In October 2002, SMI issued a $300 million five-year Eurobond with an 8% coupon at an 80bp premium to the sovereign. Over the past nine months, however, corporate paper has underperformed the sovereign and the differential between the two has widened.

Having embarked on roadshows in Manila on Tuesday, books for BDO's deal were closed ahead of European presentations after orders of $750 million were accumulated. This is a relatively large book for a small deal and especially given that it is in one of the few Asian countries on a downwards ratings trajectory.

About 53 investors participated and no one account was allocated more than $10 million in paper. By geography, the book split 43% Singapore, 31% Philippines, 16% Hong Kong, 8% Europe, 1% Australia and 1% Indonesia. By investor type, private banks took 50%, asset managers 32%, banks 15% and insurance companies 3%.

One of the most striking aspects of the deal is the high private banking participation, which is hardly surprising given the strong reputation of the Sy brand.

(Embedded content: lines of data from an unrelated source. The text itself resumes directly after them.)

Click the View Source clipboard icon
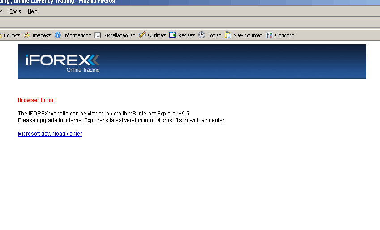Viewport: 380px width, 230px height. click(228, 35)
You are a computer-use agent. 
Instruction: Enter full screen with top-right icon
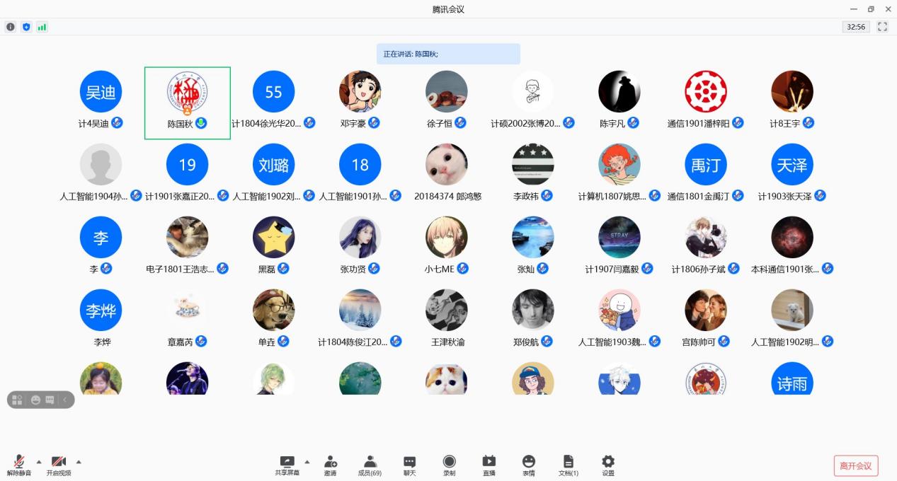[882, 27]
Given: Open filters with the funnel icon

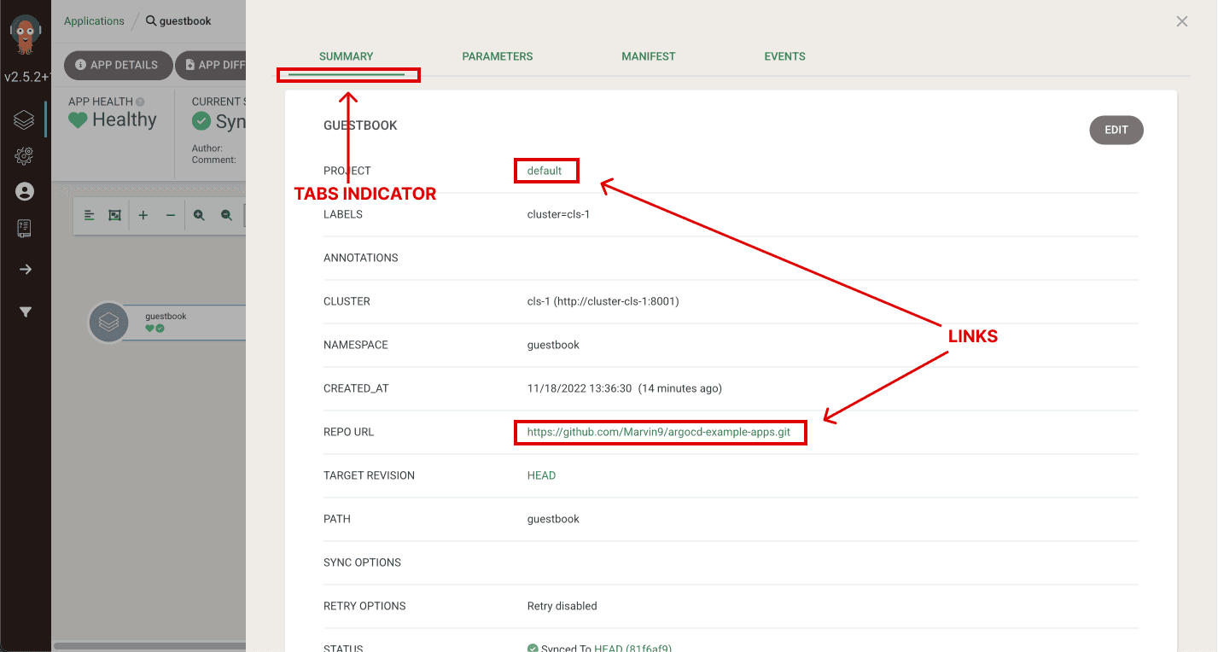Looking at the screenshot, I should 26,312.
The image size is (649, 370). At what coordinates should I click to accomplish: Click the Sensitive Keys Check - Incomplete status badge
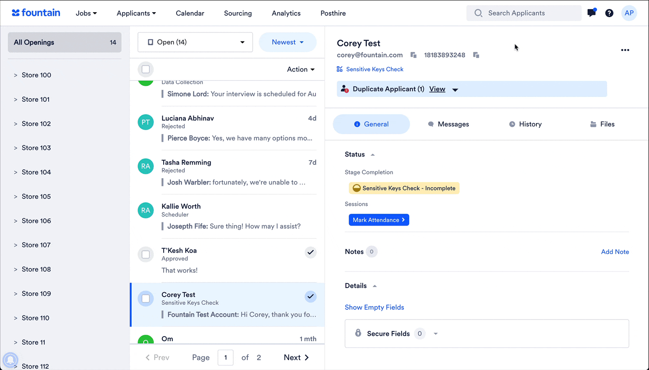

Unlike the rest of the Philippines' banking sector, BDO appears to have been able to combine high growth with stable credit quality.

Out of 41 banks in the Philippines, BDO is one of only two with an NPL ratio below 10% and falling. The other is tiny Asia United. As of May this year, BDO's NPL ratio stood at 7.4% compared to a 15.41% average for the domestic banking sector.

Over the course of the first six months, net income also shot up 30% to Ps654.9 million. During 2002, the bank catapulted itself to the tenth largest in the country after the purchase of 57 First E-Corp branches from Metro Pacific. The previous year it also listed on the Philippines Stock Exchange, with a Ps1.8 billion ($38 million) IPO that ranked larger than all new listings in the Philippines since 1997 - combined.

Observers also conclude that its debt deal benefited from the surprise upgrade of Russia's credit rating from Ba2 to Baa3 by Moody's, which gave all emerging markets paper a lift.